Jesus suffered the worst hostility of both Jews and gentiles on the cross. And by absorbing that hostility in himself, he put it to death with his own death. Paul writes that, by destroying hostility, Christ makes peace between these two groups, “creating in himself one new people from the two groups.”
This one new people is not a generic melting pot of supposedly colorblind Christians. It’s one people made of two groups. It’s a new “us” that now includes those who were formerly “them.”
The distinction between Jews and gentiles is not glossed over, ignored, or erased. Rather, the hostility is removed so that the two can be reconciled and at peace with one another.
Paul calls this the good news, or gospel, of peace. Far from separating the gospel from issues of racial or social justice, Paul describes how the gospel addresses such issues head on. The gospel of peace is good news to both those gentiles who were far from God and those Jews who were near to God. It creates peace for both.
Paul summarizes this gospel of peace using a classic trinitarian formula: “Now all of us can come to the Father through the same Holy Spirit because of what Christ has done for us.”
Finally, third, Paul addresses the implications of Christ’s work for each group, especially for his gentile recipients. All of the negative terms Paul had used to describe them at the beginning of the passage are reversed.
“So now you Gentiles are no longer strangers and foreigners. You are citizens along with all of God’s holy people. You are members of God’s family.”
The “strangers and foreigners” have become not only fellow “citizens” but also fellow “members of God’s family.” So Paul now addresses this family collectively as a new “we.”
“Together, we are God’s house, built on the foundation of the apostles and the prophets. And the cornerstone is Christ Jesus himself. We are carefully joined together in him, becoming a holy temple for the Lord.”
But, once again, this new “we” does not erase the old “you.” So Paul, as a Jew himself, concludes this passage by again addressing the Ephesian gentiles in their particularity: “Through him you Gentiles are also being made part of this dwelling where God lives by God’s Spirit.”

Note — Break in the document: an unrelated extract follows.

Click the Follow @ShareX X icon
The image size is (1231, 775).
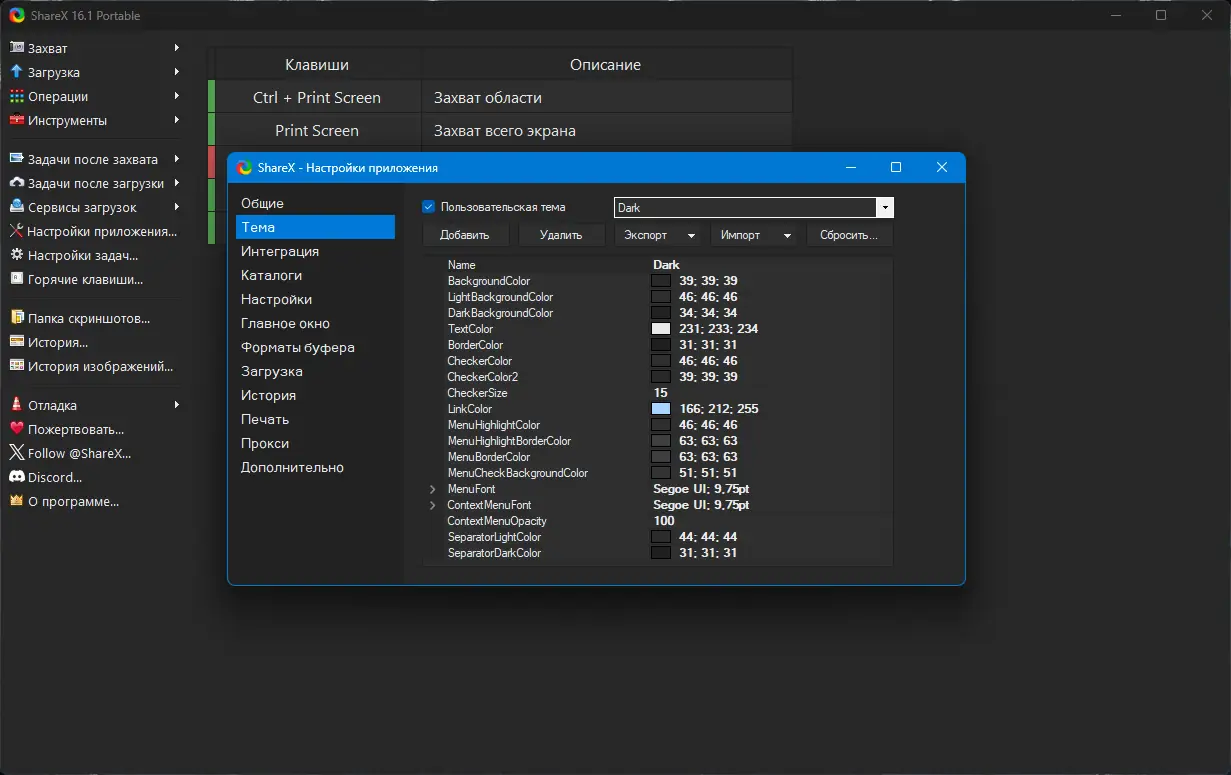click(x=16, y=453)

What Paul demonstrates in this passage is that the gospel is only good news if it is heard by each recipient as good news in their particularity.
To the Black families in Buffalo grieving the loss of their loved ones at the hands of a white nationalist, it isn’t good news for Christians to say, We don’t see color. It is good news to say, Black lives matter.
To the immigrant parents held in detention centers in Texas, it isn’t good news for Christians to say, The gospel isn’t political. It is good news to say, No human being is illegal.
In his letter to the Romans, Paul used the language of Christ’s body to describe the Christian community. That language has the dual function of describing both the unity of the Christian community and the particularity of each member.
“Just as our bodies have many parts and each part has a special function, so it is with Christ’s body,” Paul writes to the church in Rome. “We are many parts of one body, and we all belong to each other” (Rom. 12:4–5).
There Paul is referring to each member’s unique spiritual gifts. But the same logic applies to Paul’s use of the body language here in Ephesians. “Together as one body, Christ reconciled both groups to God,” Paul writes.
The two ethnic groups are united together as one body. Being a part of one body does not mean that we are all identical. Precisely the opposite: if everyone was a foot, there would be no body. Instead, as Paul writes to the church in Corinth, being one body means “all the members care for each other” in their unique, particular circumstances. “If one part suffers, all the parts suffer with it, and if one part is honored, all the parts are glad. All of you together are Christ’s body, and each of you is a part of it” (1 Cor. 12:25–27).
This is the gospel of peace: that, in Christ, we are united in one body, in all of our uniqueness and particularity, so that together we can become the “dwelling where God lives by God’s Spirit” to bring healing to each member and healing to the nations.